Pseudo-data generation apparatus, pseudo-data generation method, learning apparatus and learning method
According to one embodiment, a pseudo-data generation apparatus includes processing circuitry. The processing circuitry acquires one or more pieces of partial observation data that form part of whole observation data. The processing circuitry generates pseudo-whole observation data by inputting the one or more pieces of partial observation data to a function, the pseudo-whole observation data being pseudo-data of the whole observation data. The function is optimized by training so that partial observation data for training and pseudo-partial observation data for training resemble each other, the pseudo-partial observation data for training being obtained by converting the pseudo-whole observation data for training.

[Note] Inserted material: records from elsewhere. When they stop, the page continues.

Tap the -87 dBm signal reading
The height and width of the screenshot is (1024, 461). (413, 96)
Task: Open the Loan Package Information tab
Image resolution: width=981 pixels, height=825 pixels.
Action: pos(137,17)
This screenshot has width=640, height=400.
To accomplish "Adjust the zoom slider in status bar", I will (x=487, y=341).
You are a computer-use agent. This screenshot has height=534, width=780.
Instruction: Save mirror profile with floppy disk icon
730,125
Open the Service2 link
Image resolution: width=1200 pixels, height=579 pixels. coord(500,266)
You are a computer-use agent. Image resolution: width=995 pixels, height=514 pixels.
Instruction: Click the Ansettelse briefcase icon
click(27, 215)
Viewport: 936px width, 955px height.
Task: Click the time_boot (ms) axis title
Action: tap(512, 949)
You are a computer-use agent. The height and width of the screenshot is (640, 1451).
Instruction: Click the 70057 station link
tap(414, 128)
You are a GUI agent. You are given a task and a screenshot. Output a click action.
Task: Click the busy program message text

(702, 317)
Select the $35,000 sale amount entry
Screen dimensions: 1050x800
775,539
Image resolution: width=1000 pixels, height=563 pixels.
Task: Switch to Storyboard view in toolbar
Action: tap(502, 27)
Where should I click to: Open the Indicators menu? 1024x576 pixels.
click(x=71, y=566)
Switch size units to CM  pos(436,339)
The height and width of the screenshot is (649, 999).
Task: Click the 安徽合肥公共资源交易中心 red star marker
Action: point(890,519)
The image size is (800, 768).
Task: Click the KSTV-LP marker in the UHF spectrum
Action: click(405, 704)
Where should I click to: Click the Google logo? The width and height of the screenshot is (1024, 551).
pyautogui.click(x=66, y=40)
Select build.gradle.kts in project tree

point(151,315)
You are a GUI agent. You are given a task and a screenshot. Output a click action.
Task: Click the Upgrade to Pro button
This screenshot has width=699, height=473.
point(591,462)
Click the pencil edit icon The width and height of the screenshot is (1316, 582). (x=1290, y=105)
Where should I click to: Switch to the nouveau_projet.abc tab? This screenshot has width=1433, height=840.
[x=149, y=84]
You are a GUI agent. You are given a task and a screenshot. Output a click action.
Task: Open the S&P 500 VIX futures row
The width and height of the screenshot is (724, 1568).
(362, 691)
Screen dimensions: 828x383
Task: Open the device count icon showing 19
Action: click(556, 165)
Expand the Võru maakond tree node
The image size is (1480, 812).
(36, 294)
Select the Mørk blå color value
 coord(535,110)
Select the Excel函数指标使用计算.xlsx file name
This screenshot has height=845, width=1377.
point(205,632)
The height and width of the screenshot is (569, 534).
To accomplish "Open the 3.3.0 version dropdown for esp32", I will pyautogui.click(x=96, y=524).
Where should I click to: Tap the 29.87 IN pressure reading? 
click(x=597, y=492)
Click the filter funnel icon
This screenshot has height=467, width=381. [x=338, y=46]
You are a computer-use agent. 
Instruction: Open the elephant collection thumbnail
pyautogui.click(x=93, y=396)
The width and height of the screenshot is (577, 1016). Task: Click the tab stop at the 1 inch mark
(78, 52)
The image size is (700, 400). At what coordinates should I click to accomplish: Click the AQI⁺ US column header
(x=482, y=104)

1 . A pseudo-data generation apparatus for generating whole observation data which is unavailable and impossible to observe, the pseudo-data generation method comprising:
processing circuitry configured to:
acquire one or more pieces of partial observation data that form part of the whole observation data, the whole observation data being three-dimensional volume magnetic resonance moving image data; and
generate pseudo-whole observation data by inputting the one or more pieces of partial observation data to a function, the pseudo-whole observation data being pseudo-data of the whole observation data,
wherein the function is optimized by training, without using the unavailable whole observation data, so that partial observation data for training and pseudo-partial observation data for training resemble each other, the pseudo-partial observation data for training being obtained by converting pseudo-whole observation data for training, and
wherein the pseudo-whole observation data for training is generated using the function, from the partial observation data for training.
2 . The pseudo-data generation apparatus according to claim 1 , wherein the function is a generator trained using a conditional generative adversarial network, a decoder trained using a conditional variational auto encoder, or a model trained using a conditional diffusion model.
3 . The pseudo-data generation apparatus according to claim 1 , wherein the processing circuitry is further configured to:
acquire, as multiple pieces of the partial observation data, a plurality of images captured while shifting a focus, and
generate three-dimensional volume data as the pseudo-whole observation data from the multiple pieces of the partial observation data, the three-dimensional volume data including depth information.
4 . A pseudo-data generation method for generating whole observation data which is impossible to observe and unavailable, the pseudo-data generation method comprising:
acquiring one or more pieces of partial observation data that form part of whole observation data, the whole observation data being three-dimensional volume magnetic resonance moving image data; and
generating pseudo-whole observation data by inputting the one or more pieces of partial observation data to a function, the pseudo-whole observation data being pseudo-data of the whole observation data,
wherein the function is optimized by training, without using the unavailable whole observation data, so that partial observation data for training and pseudo-partial observation data for training resemble each other, the pseudo-partial observation data for training being obtained by converting pseudo-whole observation data for training, and
wherein the pseudo-whole observation data for training is generated using the function, from the partial observation data for training.